Muchos menores de edad trabajan en las calles durante el verano en Quito. Foto: Archivo / EL COMERCIO
Cuando las aulas se vacían en verano, muchos niños salen a las calles de Quito a vender toda clase de artículos bajo los cegadores rayos del sol ecuatoriano y la luz roja de los semáforos, volviéndose un pilar fundamental de la economía familiar.
Flores, caramelos, frutas, y hasta bonsáis, son algunos de los productos que los menores comercializan en los cruces para ayudar a sus padres con los gastos de la casa, un ritual que durante el año escolar solo se da los sábados.
Helen, de 14 años y residente en la periferia de la capital vende bonsáis. Todos los días llega con su madre y doce macetas variadas para convencer a los conductores.
“Hoy trajimos solo siete porque mi mamá está enferma y no podemos recorrer muchas cuadras”, lamenta la pequeña mientras señala las tres plantas que debe vender.
La niña acaba de terminar octavo grado de educación básica y antes de empezar el noveno en septiembre, acompaña por las calles de Quito seis días a la semana a su madre, que padece cáncer de tiroides.
“¡Cualquiera a doce! Usted cuánto ofrece?”, pregunta a las personas que se acercan a mirar sus diminutos árboles en macetas moradas.
La menor asegura que no le molesta vender y que su ayuda es vital para los ingresos familiares, aunque confiesa que no le queda mucho tiempo para jugar porque regresa agotada.
La jornada laboral comienza a las ocho y concluye a eso de las seis, cuando emprenden el regreso a una casa donde esperan dos niños más, uno de siete que cuida todo el día de una pequeña de cinco.
Su padre se ahorcó hace tres años por un problema con el alcohol.
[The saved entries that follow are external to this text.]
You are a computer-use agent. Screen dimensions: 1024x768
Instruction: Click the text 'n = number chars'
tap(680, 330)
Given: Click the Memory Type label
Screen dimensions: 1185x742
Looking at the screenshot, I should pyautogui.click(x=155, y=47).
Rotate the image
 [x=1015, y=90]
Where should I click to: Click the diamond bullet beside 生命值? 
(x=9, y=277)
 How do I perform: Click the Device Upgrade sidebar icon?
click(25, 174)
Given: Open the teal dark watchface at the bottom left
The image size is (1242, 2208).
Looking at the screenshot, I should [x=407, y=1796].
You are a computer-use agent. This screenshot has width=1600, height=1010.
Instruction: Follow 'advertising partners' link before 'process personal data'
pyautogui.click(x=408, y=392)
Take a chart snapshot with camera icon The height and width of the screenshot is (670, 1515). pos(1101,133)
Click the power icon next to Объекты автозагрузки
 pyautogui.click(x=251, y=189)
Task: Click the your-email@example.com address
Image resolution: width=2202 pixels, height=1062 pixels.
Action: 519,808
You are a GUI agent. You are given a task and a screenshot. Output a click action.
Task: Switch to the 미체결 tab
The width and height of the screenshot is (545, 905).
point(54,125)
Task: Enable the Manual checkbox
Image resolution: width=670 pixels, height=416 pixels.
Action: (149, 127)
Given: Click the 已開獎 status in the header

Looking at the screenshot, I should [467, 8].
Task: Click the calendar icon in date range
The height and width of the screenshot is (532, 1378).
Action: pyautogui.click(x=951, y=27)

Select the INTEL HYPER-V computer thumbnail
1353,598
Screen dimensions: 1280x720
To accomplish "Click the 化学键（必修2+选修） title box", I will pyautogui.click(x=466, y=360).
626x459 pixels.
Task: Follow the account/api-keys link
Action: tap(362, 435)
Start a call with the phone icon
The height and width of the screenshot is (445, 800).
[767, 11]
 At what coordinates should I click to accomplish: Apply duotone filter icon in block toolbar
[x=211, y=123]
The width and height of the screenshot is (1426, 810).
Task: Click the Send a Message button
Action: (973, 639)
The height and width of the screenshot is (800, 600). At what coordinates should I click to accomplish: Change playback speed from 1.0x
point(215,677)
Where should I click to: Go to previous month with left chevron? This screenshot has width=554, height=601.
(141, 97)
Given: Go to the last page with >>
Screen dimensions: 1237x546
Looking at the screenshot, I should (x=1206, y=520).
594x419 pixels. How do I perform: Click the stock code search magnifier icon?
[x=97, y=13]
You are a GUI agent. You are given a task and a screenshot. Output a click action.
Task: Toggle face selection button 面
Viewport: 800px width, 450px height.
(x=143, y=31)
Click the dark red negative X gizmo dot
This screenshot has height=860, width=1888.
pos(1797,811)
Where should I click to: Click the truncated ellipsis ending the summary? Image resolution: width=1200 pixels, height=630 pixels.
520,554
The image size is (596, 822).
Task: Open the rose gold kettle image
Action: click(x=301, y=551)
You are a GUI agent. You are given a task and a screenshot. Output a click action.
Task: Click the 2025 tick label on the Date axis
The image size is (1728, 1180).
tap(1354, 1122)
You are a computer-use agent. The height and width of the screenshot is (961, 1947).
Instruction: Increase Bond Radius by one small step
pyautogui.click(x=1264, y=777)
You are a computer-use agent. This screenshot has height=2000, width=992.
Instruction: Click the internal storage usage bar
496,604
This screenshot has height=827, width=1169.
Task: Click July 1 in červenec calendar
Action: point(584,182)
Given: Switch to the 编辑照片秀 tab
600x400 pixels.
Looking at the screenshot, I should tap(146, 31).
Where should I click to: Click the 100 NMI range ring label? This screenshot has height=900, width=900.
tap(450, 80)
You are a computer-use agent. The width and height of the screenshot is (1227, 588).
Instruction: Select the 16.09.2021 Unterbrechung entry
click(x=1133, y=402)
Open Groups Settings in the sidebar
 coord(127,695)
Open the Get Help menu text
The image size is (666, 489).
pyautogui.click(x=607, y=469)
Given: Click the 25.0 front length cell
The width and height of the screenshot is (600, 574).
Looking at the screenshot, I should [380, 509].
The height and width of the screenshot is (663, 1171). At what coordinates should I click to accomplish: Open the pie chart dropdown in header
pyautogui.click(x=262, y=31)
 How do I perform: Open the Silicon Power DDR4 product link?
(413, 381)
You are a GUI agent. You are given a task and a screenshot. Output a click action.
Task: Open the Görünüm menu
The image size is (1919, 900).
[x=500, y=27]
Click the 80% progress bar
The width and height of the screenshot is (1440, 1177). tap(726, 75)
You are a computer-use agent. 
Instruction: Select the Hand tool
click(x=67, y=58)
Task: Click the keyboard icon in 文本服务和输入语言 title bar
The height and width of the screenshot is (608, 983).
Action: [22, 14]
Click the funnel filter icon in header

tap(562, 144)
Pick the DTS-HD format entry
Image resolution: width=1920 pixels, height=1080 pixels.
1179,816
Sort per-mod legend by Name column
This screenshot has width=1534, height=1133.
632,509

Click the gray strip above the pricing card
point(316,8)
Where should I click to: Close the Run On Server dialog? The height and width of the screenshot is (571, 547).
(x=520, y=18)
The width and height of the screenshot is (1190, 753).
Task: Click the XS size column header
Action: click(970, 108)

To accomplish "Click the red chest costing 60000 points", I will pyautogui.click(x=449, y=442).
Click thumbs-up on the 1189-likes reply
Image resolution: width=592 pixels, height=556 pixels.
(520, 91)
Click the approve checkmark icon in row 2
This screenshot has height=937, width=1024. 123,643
Cuantificar cuántos menores salen a vender en las intersecciones en Ecuador es una labor prácticamente imposible, y el último estudio sobre trabajo infantil, de 2012, estimaba que el 8,6% de los niños, niñas y adolescentes entre los 5 y 17 años trabajaba.
En el sector rural el porcentaje ascendía al 15,5%, mientras que entre la población indígenas al 29%.
El Ministerio de Trabajo ha declarado este mes “proyecto emblemático” la erradicación del trabajo infantil, aunque en muchos casos la necesidad se imponen a la realidad.
En verano es notorio su incremento en calles de Quito, y ni siquiera los campamentos vacacionales acaban de convencer cuando la necesidad en el hogar es apremiante.
A unas manzanas de la pequeña vendedora de bonsáis, los limpiabotas Paúl, de 12 años, y Mateo, de 10, abordan a los funcionarios de un Complejo Judicial y a ejecutivos de un banco.
“El señor que acaba de pasar siempre los trae sucios pero nunca se deja lustrar”, ríe Mateo después de recibir un “no” rotundo por parte de un hombre que camina apresurado hacia el banco.
Los menores son primos y viven en el barrio de San Carlos, en el norte de Quito.
Delgado y bajito para su edad, Mateo esconde bajo su ropa sucia por el betún una piel reseca por el sol y cuando sonríe, las caries afloran en su dentadura.
El oficio lo aprendió de su hermano mayor, hoy cobrador de autobuses, y el comercio informal de sus progenitores: la madre vende chochos por las calles y el padre helados.
En Quito, la limpieza de zapatos cuesta alrededor de USD 1, aunque Paúl y Mateo suelen bajar a USD 75 centavos cuando ven acercarse las nubes, en un afán comercial de atraer a los últimos clientes y marcharse a casa lo antes posible.
A su regreso, deberán presentar a sus respectivos padres un promedio de 15 dólares, por lo que aprovechan los momentos de mayor concurrencia para reunir la cuota diaria.
En las horas muertas, disputan reñidos partidos de fútbol con otros “vendedores” en un pequeño salón de juegos.
La ley ecuatoriana regula estrictamente el trabajo infantil para que no se interponga en el derecho a la educación, aunque casos como los de Mateo y Paúl quedan fuera por tratarse de empleo familiar.
Para Génesis y Paola, vendedoras de frutas en otro calle de Quito, los vacacionales tampoco son una opción.
“Entramos cuando cambia a rojo y salimos antes de que cambie a verde”, explica Génesis, de 13 años, que sostiene cuatro redecillas de mandarinas, una encima de otra y que vende a un USD 1 la bolsa.
Su prima Paola vende limones y duraznos al mismo precio.
El objetivo, llevar a casa USD 20 diarios, un salario que, día tras día, supone un aporte considerable a la cesta familiar en un país donde el sueldo mínimo es de USD 386 dólares.